Hedge funds are a broad group of investment vehicles pursuing a wide variety of investment strategies. Last year, while the S&P 500 surged about 13% in 2014 due to gains in consumer confidence and housing rebound in the U.S., hedge funds were left well behind.

Volume and Performance

Total assets in hedge funds surpassed $3 trillion for the first time on record in May 2014, according to a report from eVestment. In 2014, they added more than $88 billion, according to data compiled by the investment consultancy. Total hedge fund assets are now over $3 trillion.

Last January, new capital added was about $1 billion and it continues to flow into this industry. Total hedge fund assets increased 2.02% in February 2015, so total assets under management are now at $3.082 trillion.

During February, investors added an estimated $13 billion of new capital. Performance gains added an additional $48.1 billion to assets under management.

February Numbers and Strategies

In terms of performance, some databases compute performance based on an equal weighting (indicating the performance of an average fund), other databases use size-weighted performance (indicating the overall performance of the hedge fund industry).
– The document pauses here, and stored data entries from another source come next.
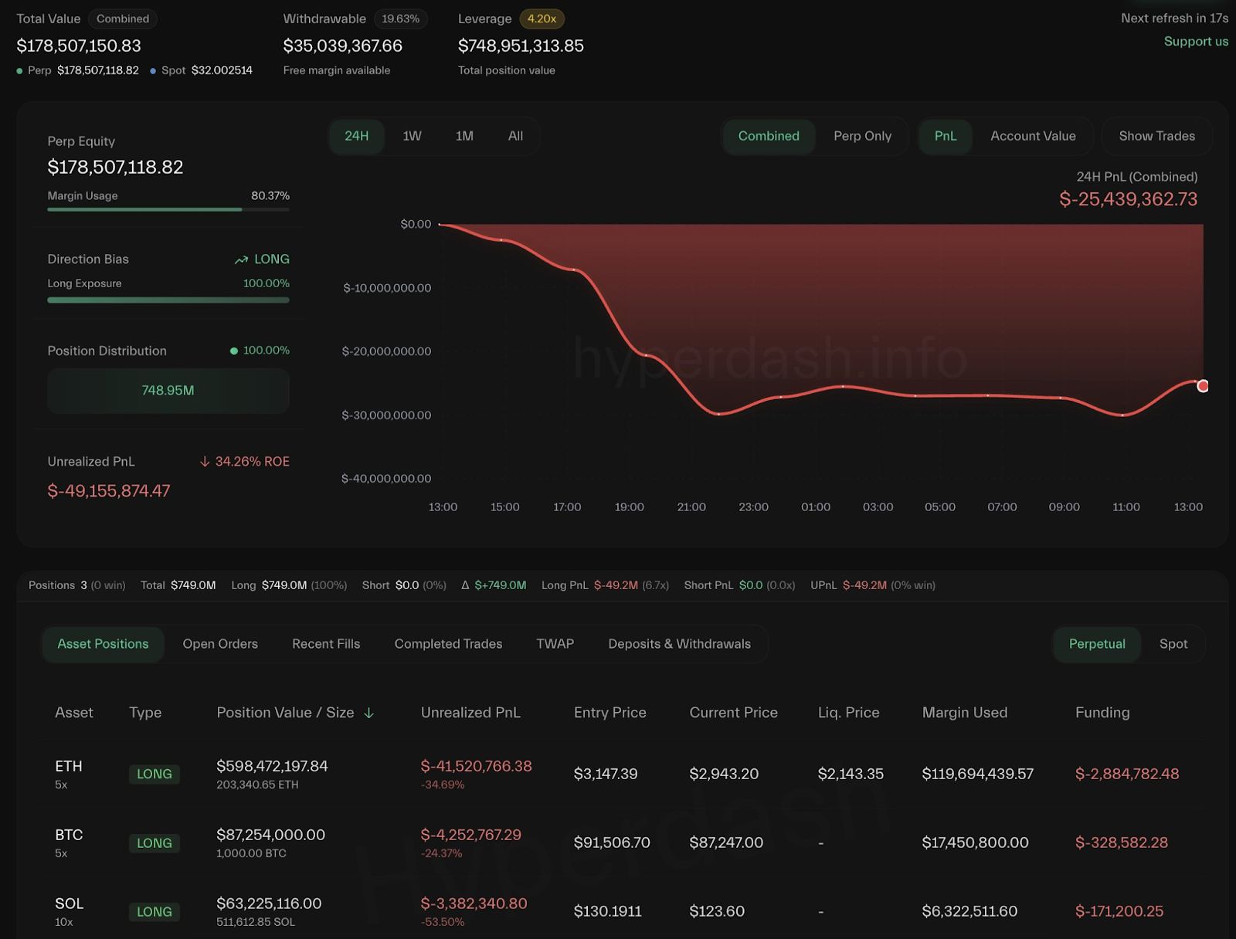Click the Direction Bias trending arrow icon
Image resolution: width=1236 pixels, height=939 pixels.
tap(241, 259)
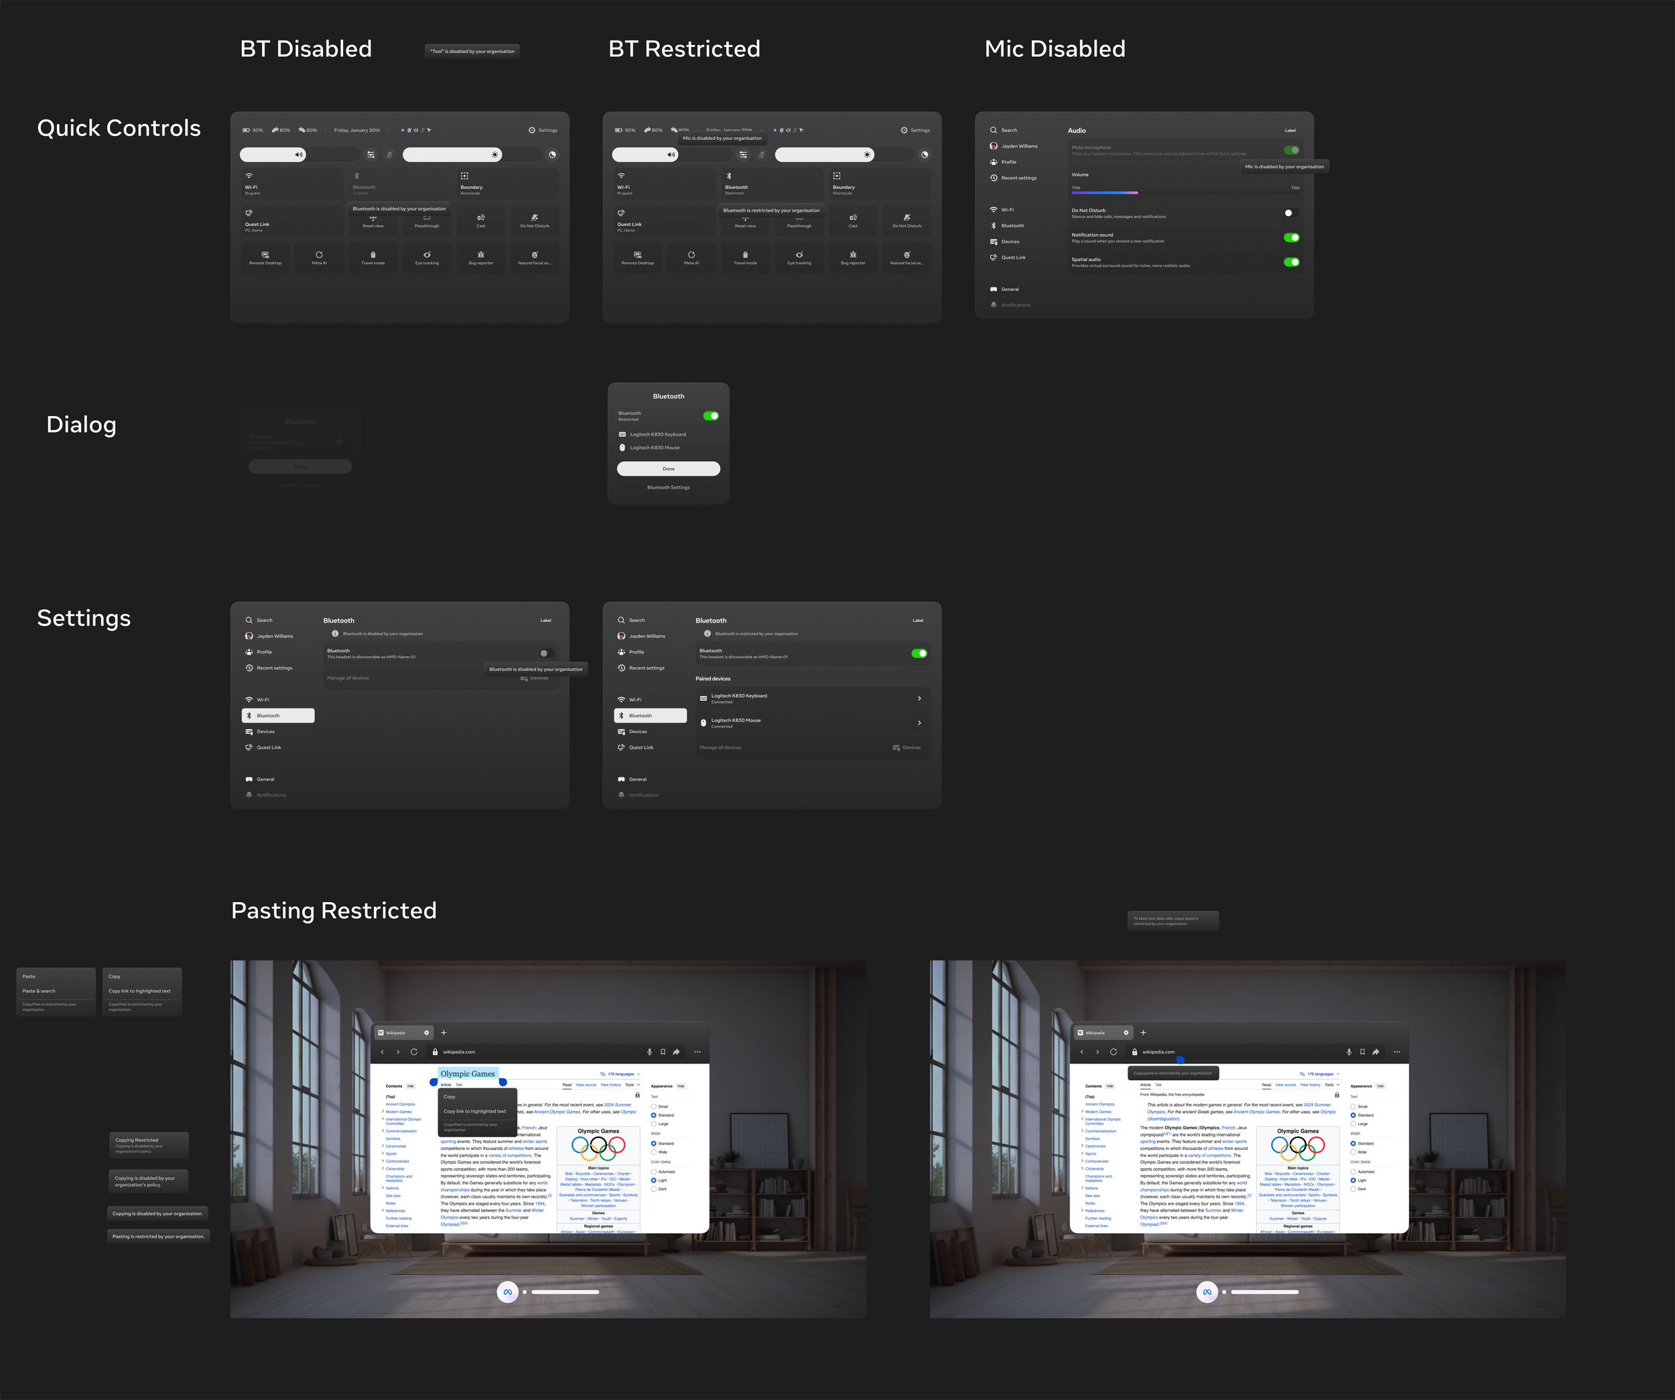Click microphone icon in left browser address bar
Screen dimensions: 1675x1400
coord(649,1051)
If we look at the Barclay Hedge Fund Index, it gained 2.89% in 2014, versus the Standard & Poor's 500-stock index of more than 13%. In a year-to-date basis, the SPDR® S&P 500 ETF (SPY, Financial) gained about 2.2%, while the Bloomberg Global Aggregate Hedge Fund Index is returning only 0.18%.

Although returns were not so huge, "Investor interest in hedge funds has been continuously accelerating since the financial crisis," said Peter Laurelli, vice president for research at eVestment, "and it has really picked up during the past two years."
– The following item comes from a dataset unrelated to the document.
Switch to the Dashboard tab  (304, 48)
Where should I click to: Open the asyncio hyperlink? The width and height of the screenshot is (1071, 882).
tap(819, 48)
Now, we are going to turn our attention to the different strategies employed by hedge funds in order to analyze February´s results.

Event driven are strategies that are driven by the outcome of specific expected events, for example investing in distressed debt funds. Investors allocated heavily to these strategies, a net $42.5 billion for the year. These funds have net inflows of $2.6 billion during February, with a strong presence of activist hedge funds managers.
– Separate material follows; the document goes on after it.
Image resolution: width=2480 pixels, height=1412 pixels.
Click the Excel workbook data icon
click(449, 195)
Long/short equity strategies saw some growth to $790 million but it is still down $6.9 billion for the year to date due to redemptions in January.

Managed futures employ quantitative models to speculate in futures (commodities, equities, currencies, interest rates, etc). They provide the most diversification and hedging benefit of all the hedge fund strategies. They gained $4 billion in January and they bring $3.6 billion in new assets, reaching the strategy some $6.3 billion in February.

Multi-strategy funds bring $3.1 billion in inflows, and the strategy accumulates $7.4 billion.

Finally, emerging market strategies are facing a slowdown, accumulating the eighth consecutive month of outflows.

Final Comment

Hedge funds look particularly attractive for a diversified investor. The fact that the hedge fund universe includes a wide variety of financial assets strategies makes it difficult for them to outperform in a bull market.

The truth is that hedge funds have not been able to beat the market in the latest years. But we still expect this could happen for the upcoming year due to good initial results in January and February.

Disclosure: Omar Venerio holds no position in any stocks mentioned.